◆ Directions:
Reproduce verbatim the lines of the records from the line containing "This screenshot has height=1400, width=1992." through the line containing "coordinates (232, 182).", including both of those lines.

◆ Excerpted data:
+===+

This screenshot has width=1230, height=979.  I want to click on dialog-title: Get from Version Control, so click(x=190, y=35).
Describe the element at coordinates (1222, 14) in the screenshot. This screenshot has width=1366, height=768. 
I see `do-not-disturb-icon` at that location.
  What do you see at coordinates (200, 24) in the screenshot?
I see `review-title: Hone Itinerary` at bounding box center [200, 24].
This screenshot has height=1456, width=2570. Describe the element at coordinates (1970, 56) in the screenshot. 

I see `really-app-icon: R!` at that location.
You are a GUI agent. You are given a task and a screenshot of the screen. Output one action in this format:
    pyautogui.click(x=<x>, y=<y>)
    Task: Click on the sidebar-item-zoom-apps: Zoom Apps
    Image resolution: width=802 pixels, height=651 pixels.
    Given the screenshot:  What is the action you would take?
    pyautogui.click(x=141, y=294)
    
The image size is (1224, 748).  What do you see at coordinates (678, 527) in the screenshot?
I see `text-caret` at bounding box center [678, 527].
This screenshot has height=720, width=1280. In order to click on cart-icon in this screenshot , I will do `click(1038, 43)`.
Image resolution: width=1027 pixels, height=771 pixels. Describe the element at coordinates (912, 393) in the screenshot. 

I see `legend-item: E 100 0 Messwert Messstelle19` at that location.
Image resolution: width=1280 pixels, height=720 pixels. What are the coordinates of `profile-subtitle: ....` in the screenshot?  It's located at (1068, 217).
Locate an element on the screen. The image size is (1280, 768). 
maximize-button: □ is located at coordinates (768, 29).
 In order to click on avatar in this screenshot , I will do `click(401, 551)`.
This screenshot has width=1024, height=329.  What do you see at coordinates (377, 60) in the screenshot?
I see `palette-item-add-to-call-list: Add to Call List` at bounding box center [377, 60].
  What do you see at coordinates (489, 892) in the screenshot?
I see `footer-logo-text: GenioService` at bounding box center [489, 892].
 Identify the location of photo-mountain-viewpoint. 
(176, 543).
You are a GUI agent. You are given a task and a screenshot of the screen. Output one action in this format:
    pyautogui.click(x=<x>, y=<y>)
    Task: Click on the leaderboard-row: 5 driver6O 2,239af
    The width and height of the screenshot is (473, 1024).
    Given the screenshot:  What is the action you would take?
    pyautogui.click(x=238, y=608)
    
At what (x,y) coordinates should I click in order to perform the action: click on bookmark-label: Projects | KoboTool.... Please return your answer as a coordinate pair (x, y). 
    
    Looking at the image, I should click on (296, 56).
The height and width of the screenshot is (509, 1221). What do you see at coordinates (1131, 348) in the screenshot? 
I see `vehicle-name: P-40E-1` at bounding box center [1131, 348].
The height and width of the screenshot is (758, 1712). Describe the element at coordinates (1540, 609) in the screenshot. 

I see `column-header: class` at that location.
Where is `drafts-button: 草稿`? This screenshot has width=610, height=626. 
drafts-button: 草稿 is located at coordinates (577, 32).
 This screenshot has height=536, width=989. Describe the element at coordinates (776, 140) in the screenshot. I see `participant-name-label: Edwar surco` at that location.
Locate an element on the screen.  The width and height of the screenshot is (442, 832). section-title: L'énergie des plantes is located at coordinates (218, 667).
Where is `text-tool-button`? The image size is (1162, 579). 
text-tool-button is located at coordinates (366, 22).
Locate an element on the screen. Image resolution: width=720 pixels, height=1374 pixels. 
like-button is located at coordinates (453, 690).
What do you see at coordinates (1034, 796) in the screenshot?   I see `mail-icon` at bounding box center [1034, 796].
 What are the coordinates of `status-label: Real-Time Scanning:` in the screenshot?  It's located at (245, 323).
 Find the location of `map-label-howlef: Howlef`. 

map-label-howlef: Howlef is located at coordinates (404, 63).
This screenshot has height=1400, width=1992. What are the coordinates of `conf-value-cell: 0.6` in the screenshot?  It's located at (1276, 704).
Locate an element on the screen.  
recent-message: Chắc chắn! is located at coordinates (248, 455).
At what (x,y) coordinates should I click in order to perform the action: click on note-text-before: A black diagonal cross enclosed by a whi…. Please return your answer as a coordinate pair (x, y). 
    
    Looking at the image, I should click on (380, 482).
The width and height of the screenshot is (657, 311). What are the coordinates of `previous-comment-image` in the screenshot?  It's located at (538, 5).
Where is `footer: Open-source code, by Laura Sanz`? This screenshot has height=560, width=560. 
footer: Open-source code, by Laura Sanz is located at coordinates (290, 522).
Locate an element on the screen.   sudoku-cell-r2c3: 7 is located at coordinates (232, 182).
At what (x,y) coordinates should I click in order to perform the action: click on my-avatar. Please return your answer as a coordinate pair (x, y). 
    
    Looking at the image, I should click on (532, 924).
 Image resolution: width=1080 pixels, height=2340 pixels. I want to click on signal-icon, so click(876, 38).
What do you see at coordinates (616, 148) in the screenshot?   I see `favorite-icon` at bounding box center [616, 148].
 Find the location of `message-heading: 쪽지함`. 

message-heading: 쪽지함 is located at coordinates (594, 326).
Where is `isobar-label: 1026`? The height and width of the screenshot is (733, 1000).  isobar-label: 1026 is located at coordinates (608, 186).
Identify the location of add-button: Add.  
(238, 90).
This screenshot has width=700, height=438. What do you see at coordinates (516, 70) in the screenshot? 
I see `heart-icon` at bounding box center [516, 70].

+===+

◆ Task solution:
This screenshot has height=1400, width=1992. What are the coordinates of `conf-value-cell: 0.6` in the screenshot?  It's located at (1276, 704).
Locate an element on the screen.  
recent-message: Chắc chắn! is located at coordinates (248, 455).
At what (x,y) coordinates should I click in order to perform the action: click on note-text-before: A black diagonal cross enclosed by a whi…. Please return your answer as a coordinate pair (x, y). 
    
    Looking at the image, I should click on (380, 482).
The width and height of the screenshot is (657, 311). What are the coordinates of `previous-comment-image` in the screenshot?  It's located at (538, 5).
Where is `footer: Open-source code, by Laura Sanz`? This screenshot has height=560, width=560. 
footer: Open-source code, by Laura Sanz is located at coordinates (290, 522).
Locate an element on the screen.   sudoku-cell-r2c3: 7 is located at coordinates (232, 182).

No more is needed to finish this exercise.